Fernando Sanchez Mendoza, MD, MPH

Professor and Chief, Division of General Pediatrics, Associate Dean of Minority Advising and Programs, Stanford University, School of Medicine, Chief, General Pediatrics Service, Lucile Packard Children’s Hospital

Dr. Fernando Sanchez Mendoza is Professor and Chief of the Division of General Pediatrics at the Lucile Packard Children’s Hospital at Stanford. Dr. Mendoza received his undergraduate degree from San Jose State College, his medical degree from Stanford University, and completed his pediatric residency at Stanford University Hospital. After residency, he obtained a Masters of Public Health from Harvard University, and then returned to Stanford as a Robert Wood Johnson Academic General Pediatric Fellow. Dr. Mendoza has been on the Stanford Medical School Faculty since 1981, and Associate Dean of Minority Advising and Programs since 1983. Dr. Mendoza’s research interests have focused on the health status of poor children, particularly U.S. Hispanic children’s health. He has published numerous articles and chapters on the health status and health care access of Hispanic and immigrant children. He is a reviewer for a number of scientific journals, and a past member of the NICHD study section and the Institute of Medicine’s Committee on the Health and Adjustment of Immigrant Children and Families. His more recent work focuses on childhood obesity in Mexican American children, and recently, he has co-authored an Institute of Medicine sponsored review of childhood obesity in Mexican and Mexican American children and adolescents. Dr.
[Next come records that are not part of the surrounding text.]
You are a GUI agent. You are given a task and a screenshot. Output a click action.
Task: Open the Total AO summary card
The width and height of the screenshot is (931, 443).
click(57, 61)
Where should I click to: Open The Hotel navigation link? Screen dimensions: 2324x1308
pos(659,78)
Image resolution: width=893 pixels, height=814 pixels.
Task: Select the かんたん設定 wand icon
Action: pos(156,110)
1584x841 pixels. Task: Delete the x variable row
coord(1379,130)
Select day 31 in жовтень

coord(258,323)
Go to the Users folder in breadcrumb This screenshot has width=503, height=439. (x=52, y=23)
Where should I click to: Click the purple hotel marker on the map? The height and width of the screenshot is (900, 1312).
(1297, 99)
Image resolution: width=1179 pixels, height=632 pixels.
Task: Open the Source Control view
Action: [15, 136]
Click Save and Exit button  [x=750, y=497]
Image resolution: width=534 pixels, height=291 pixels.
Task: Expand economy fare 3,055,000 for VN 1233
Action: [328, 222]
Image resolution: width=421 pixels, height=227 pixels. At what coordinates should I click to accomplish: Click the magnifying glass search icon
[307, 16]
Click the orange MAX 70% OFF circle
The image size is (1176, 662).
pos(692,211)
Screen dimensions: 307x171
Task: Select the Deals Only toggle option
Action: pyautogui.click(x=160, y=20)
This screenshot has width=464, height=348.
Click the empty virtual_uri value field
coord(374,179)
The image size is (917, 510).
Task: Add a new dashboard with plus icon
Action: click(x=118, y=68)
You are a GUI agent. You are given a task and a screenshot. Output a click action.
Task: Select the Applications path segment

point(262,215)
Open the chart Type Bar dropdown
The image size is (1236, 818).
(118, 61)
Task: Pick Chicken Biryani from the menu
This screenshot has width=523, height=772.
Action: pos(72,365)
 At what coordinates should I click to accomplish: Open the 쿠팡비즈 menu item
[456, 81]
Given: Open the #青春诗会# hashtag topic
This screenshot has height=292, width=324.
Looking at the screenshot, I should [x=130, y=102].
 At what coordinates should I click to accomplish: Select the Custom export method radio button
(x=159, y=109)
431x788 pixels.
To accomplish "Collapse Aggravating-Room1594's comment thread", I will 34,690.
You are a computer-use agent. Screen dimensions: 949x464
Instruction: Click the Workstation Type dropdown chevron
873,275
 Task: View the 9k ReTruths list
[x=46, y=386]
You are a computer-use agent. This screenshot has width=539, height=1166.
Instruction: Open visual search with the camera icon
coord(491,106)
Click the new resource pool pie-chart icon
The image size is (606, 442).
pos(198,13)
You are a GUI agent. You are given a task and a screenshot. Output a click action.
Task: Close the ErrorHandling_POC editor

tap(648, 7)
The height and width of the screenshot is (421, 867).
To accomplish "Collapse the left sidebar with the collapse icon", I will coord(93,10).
Mendoza is a fellow of the American Academy of Pediatrics, a member of the Ambulatory Pediatric Association and of the American Pediatric Society. He is on the executive boards of the Pan American Health and Education Foundation and the Hispanic Serving Health Professions School Inc. He has been recognized for this academic and public service accomplishments by the California Latino Medical Association, National Hispanic Medical Association, Association of American Medical Colleges Group on Student Affairs-Minority Affairs Section, and the Latino Medical Student Association. In addition, he has been named among the 100 most influential Hispanics in the nation by Hispanic Business Magazine.